Secondo il direttore di HelpAge, ONG britannica che ha ricevuto più di 1,6 milioni di euro da ECHO nel 2015, i raggruppamenti transnazionali di ONG saranno facilitati e potranno evitare l’ostacolo della Brexit ricevendo i finanziamenti attraverso le entità collegate negli altri paesi europei. Tuttavia, tra le 25 agenzie finanziate da ECHO l’anno scorso, non tutte saranno in grado di riorganizzarsi e perderanno diversi contratti con ECHO ed EuropeAid. Saranno le ONG più piccole, che ricevono una quota più elevata del loro bilancio dalla UE, a subire un impatto maggiore in un futuro senza finanziamenti europei. A rendere ancora più instabile il panorama del settore non governativo inglese potrebbe aggiungersi il problema della fluttuazione dei tassi di cambio della sterlina. I fondi ECHO rappresentano, in media, solo il sei per cento del reddito totale delle prime 25 organizzazioni finanziate. Di seguito l’elenco completo dei beneficiari e gli importi in euro:
Ma i fondi europei non sono solo quelli di ECHO. Secondo il consorzio delle ONG inglesi BOND, i suoi 400 membri ricevono, in media, il 39 per cento del loro bilancio da parte dei governi, il 12 per cento arriva dall’UE.
BOND ha espresso anche preoccupazione al di là della dimensione finanziaria. L’uscita dell’Inghilterra dall’UE pone alla società civile inglese una serie di sfide e interrogativi rispetto all’agenda internazionale. Il dibattito animato da BOND in collaborazione con ODI intorno alla Brexit si incentrato sulla capacità della società civile inglese di continuare ad agire efficacemente nel panorama internazionale in termini di advocacy e lobbying. Il timore di molte organizzazioni, soprattutto quelle piccole con scarsa propensione globale, è quello di essere marginalizzate e sfavorite nei partenariati oltre che indebolite economicamente.

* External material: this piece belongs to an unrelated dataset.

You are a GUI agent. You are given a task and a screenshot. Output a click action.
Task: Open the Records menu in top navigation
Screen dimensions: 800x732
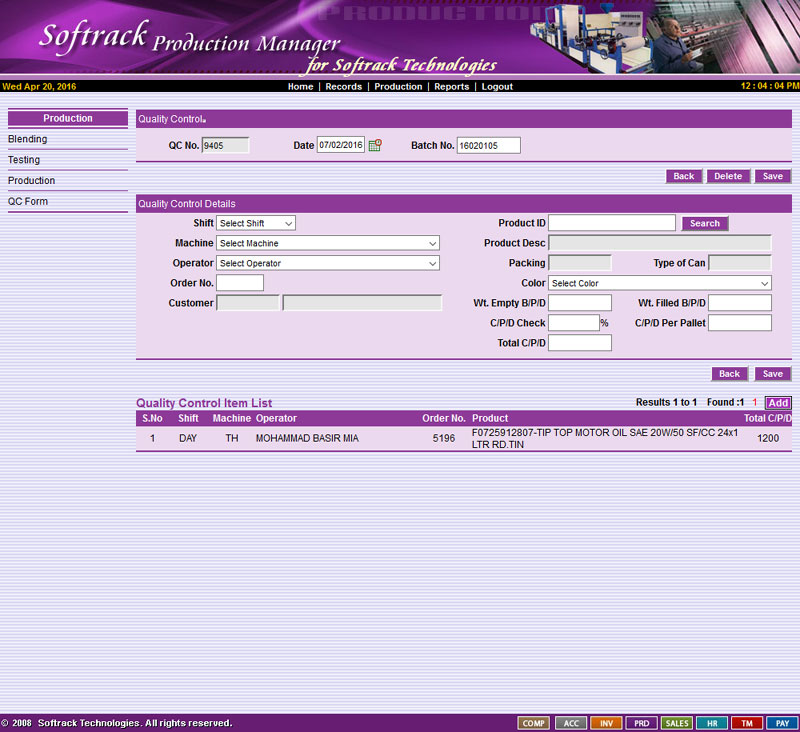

Il tema è stato recentemente affrontato anche dalla confederazione europea delle ONG Concord in un webinar che ha visto la partecipazione di rappresentanti della società civile inglese e della stessa BOND. Anche i timori espressi da Concord riguardano non tanto la salute economica delle organizzazioni inglesi quanto il messaggio che l’opinione pubblica inglese ha espresso, un messaggio che mette in discussione quei valori dell’unione che sono alla base del tessuto della società civile stessa: pluralismo, non discriminazione, tolleranza, giustizia, solidarietà e uguaglianza, sono concetti che escono perdenti dal referendum inglese. Un campanello dall’allarme che richiede ancora più sforzi e più unità per le sfide future, in particolare quelle dell’agenda 2030 e delle migrazioni.